Task 1:
Condense the paragraph beginning "I’ve recently been having difficulty" from the phone review into two or three shorter sentences, keeping its main facts.
Task 2:
Reproduce verbatim the passage of the phone review starting at "I’ve recently been" and ending at "the HTC Smart.".

Selected excerpt:
Content starts

I’ve recently been having difficulty with my Nokia 6500 Slide’s reception and decided I need to take the plunge and buy myself a new handset. After a lot of thought, I came to the conclusion I couldn’t justify spending £400 on a handset, nor could I justify spending £35 on a contract each month. Therefore, I kept my O2 Pay-As-You-Go (PAYG from now on) SIM card and intended to buy a reasonably priced PAYG handset. I set myself a budget and decided to stick to it.
The phones that I have been most taken with recently are the Palm Pre, HTC HD2 (and Mini), Desire and the Sony Ericsson X10. But their cost far outweighed my desire to own one of these gems. Instead I considered the Nokia 5800, Samsung Jet and Sony Ericsson Elm. All are good phones in their own way, but nothing really stood out for me. That was until I saw the poster in the O2 Store for the HTC Smart.
I liked HTC phones. I loved the HD2 when I played with my brother-in-law’s recently. So seeing an HTC handset for a penny less than £100 was a plus in my eyes. I asked the sales rep could I see the handset. Once he opened the box and handed me the phone, it felt perfect for me. I wasn’t expecting to use the handset either, but the nice chap turned it on for me and I was able to see just how the Smart performed in comparison to the HD2 that I’d used a few weeks earlier. 10 minutes later, I was walking out of the store with a brand new phone.
It’s been two and a half weeks since getting to grips with the Smart, so how have I coped?
The box is nice and small, but given the size, unless HTC use 8cm discs, there clearly isn’t any bundled software. HTC’s Sync app is available to download from the HTC website and can be installed on a Windows based PC (sorry Mac owners). Once open, we have the usual suspects, Phone, Battery, USB Cable + Charger and hands free headset (which triple up as headphones and FM Radio aerial). A bonus was the inclusion of a 2GB SD MicroSD card already installed in the phone. I already have a 4GB card, so I slot the card in and fire up the phone.

Content ends

Collected data:
Content starts

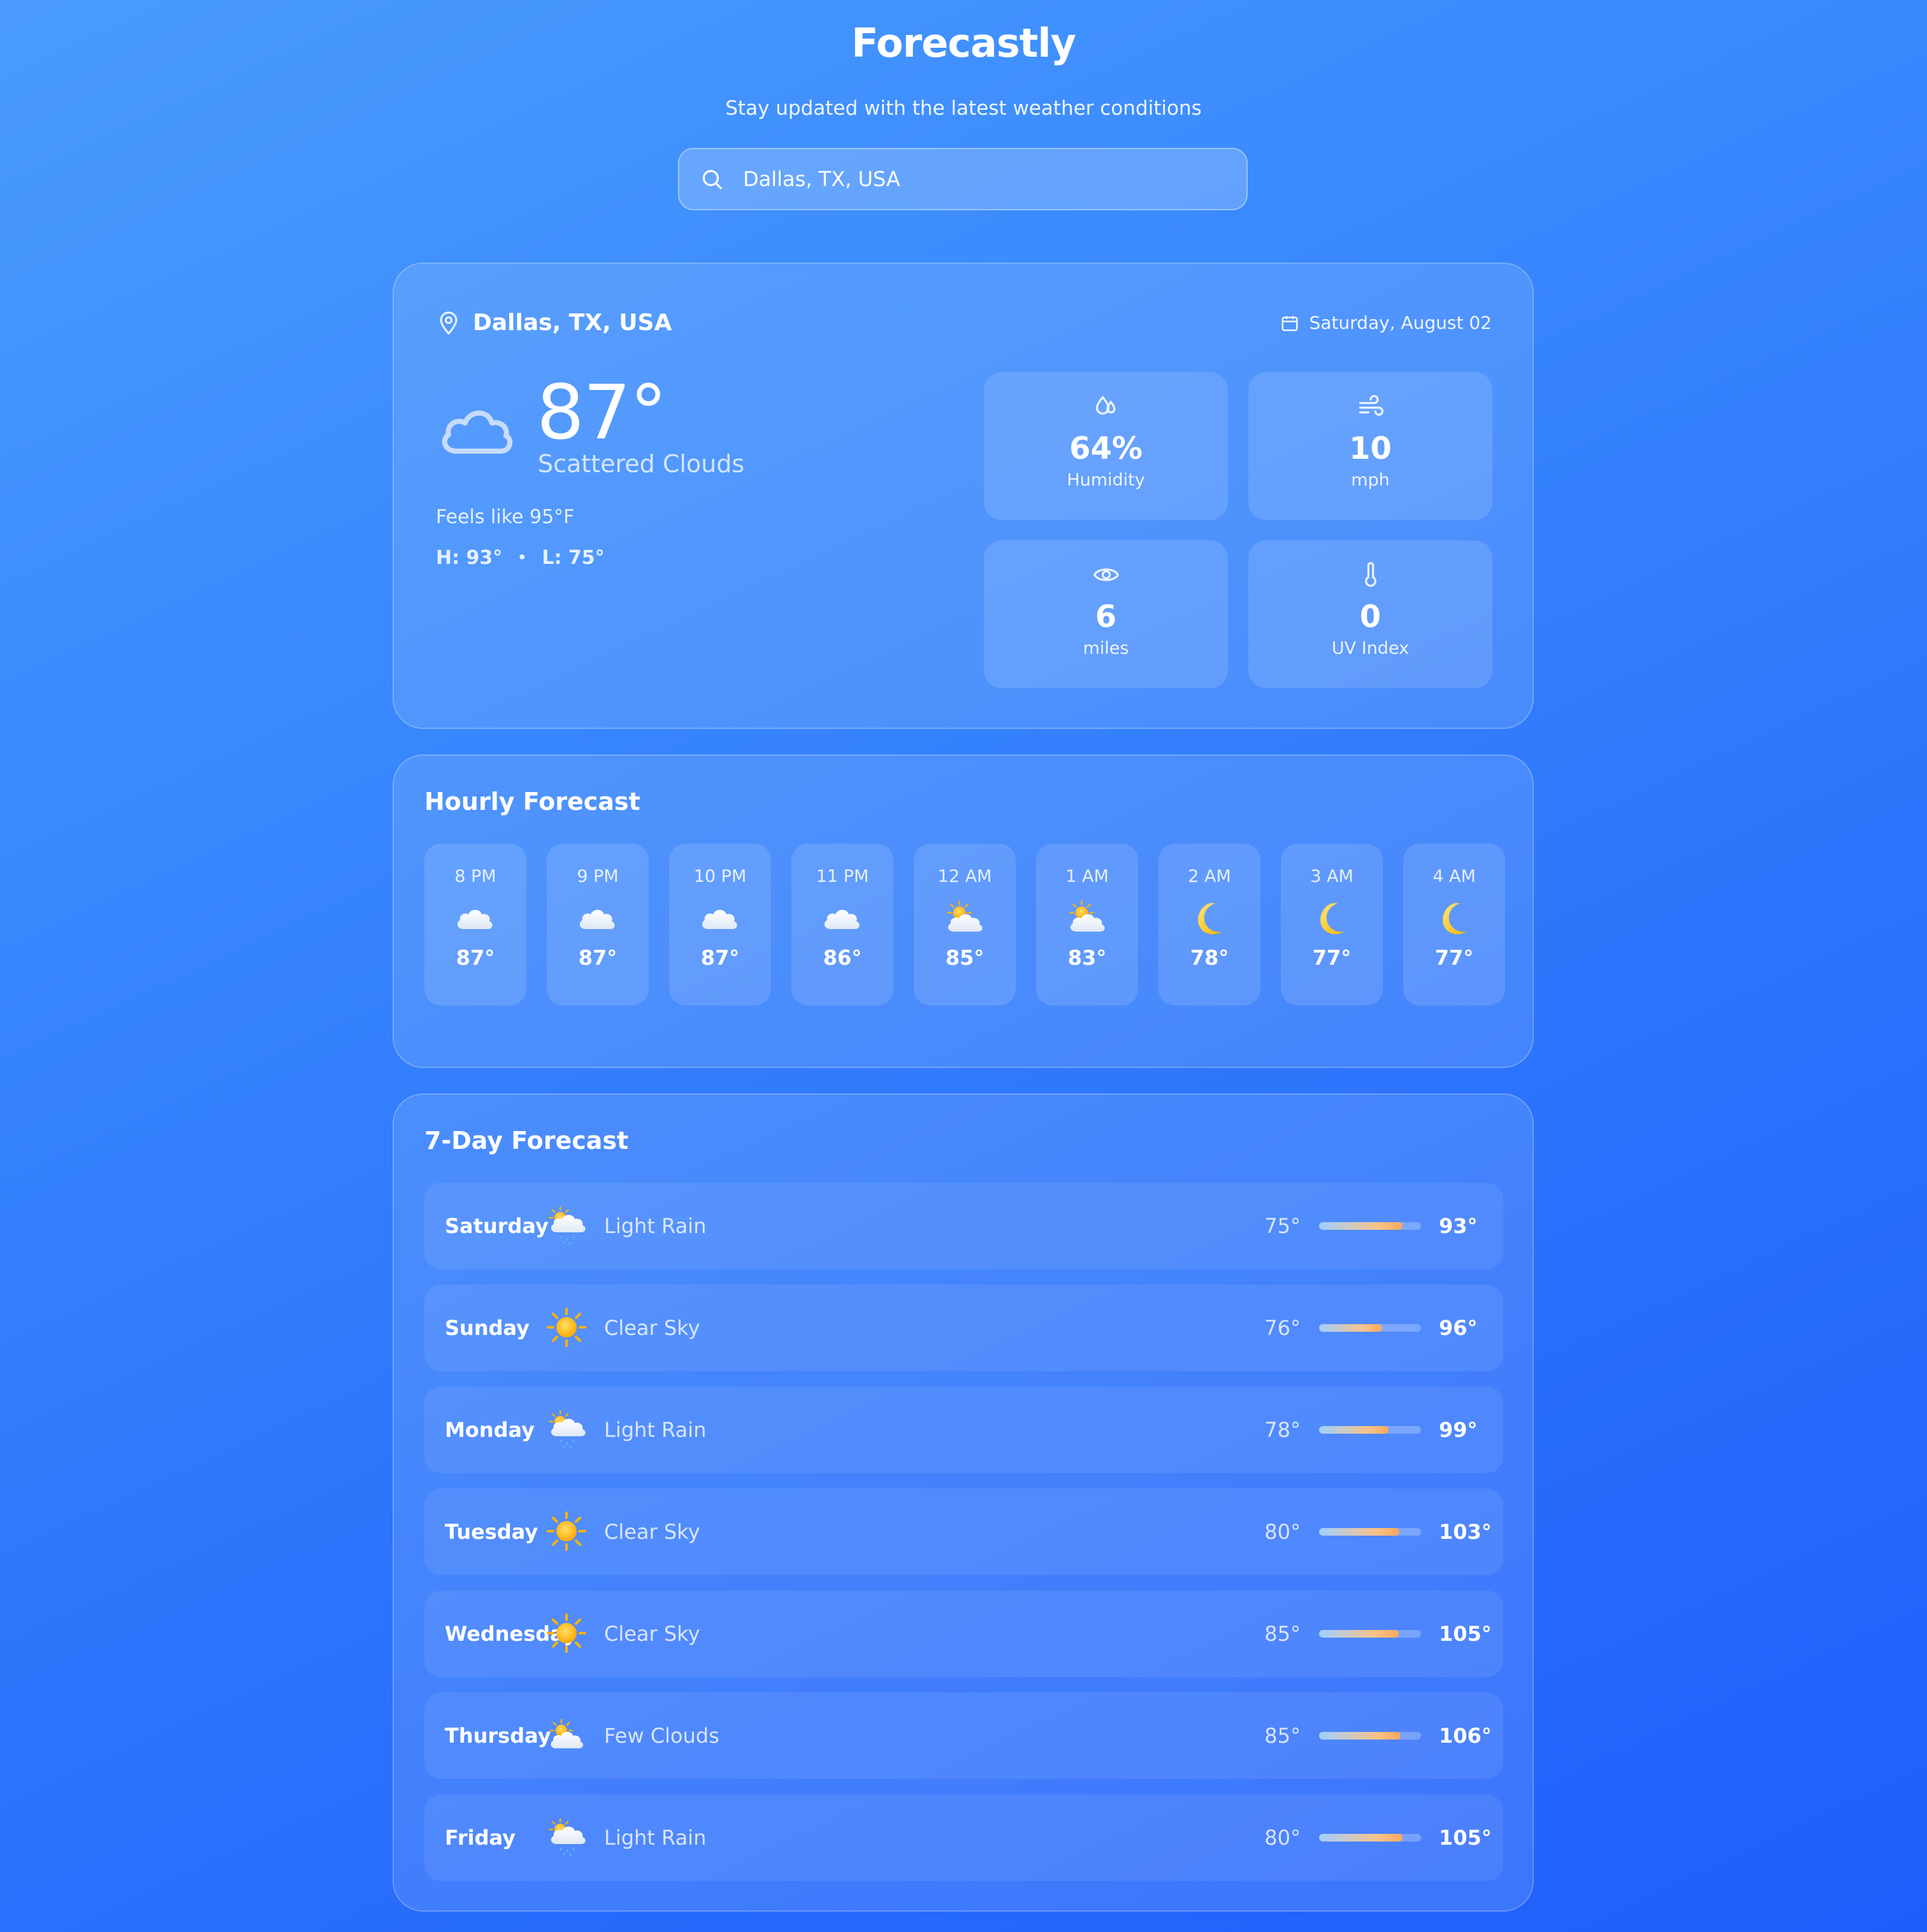  Describe the element at coordinates (986, 179) in the screenshot. I see `search-input` at that location.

Content ends

Response 1:
Poor reception on a Nokia 6500 Slide prompted the decision to buy a new handset. Unwilling to pay £400 for a phone or £35 a month on a contract, the writer kept the O2 Pay-As-You-Go SIM card and set a firm budget for a reasonably priced PAYG handset.

Response 2:
I’ve recently been having difficulty with my Nokia 6500 Slide’s reception and decided I need to take the plunge and buy myself a new handset. After a lot of thought, I came to the conclusion I couldn’t justify spending £400 on a handset, nor could I justify spending £35 on a contract each month. Therefore, I kept my O2 Pay-As-You-Go (PAYG from now on) SIM card and intended to buy a reasonably priced PAYG handset. I set myself a budget and decided to stick to it.
The phones that I have been most taken with recently are the Palm Pre, HTC HD2 (and Mini), Desire and the Sony Ericsson X10. But their cost far outweighed my desire to own one of these gems. Instead I considered the Nokia 5800, Samsung Jet and Sony Ericsson Elm. All are good phones in their own way, but nothing really stood out for me. That was until I saw the poster in the O2 Store for the HTC Smart.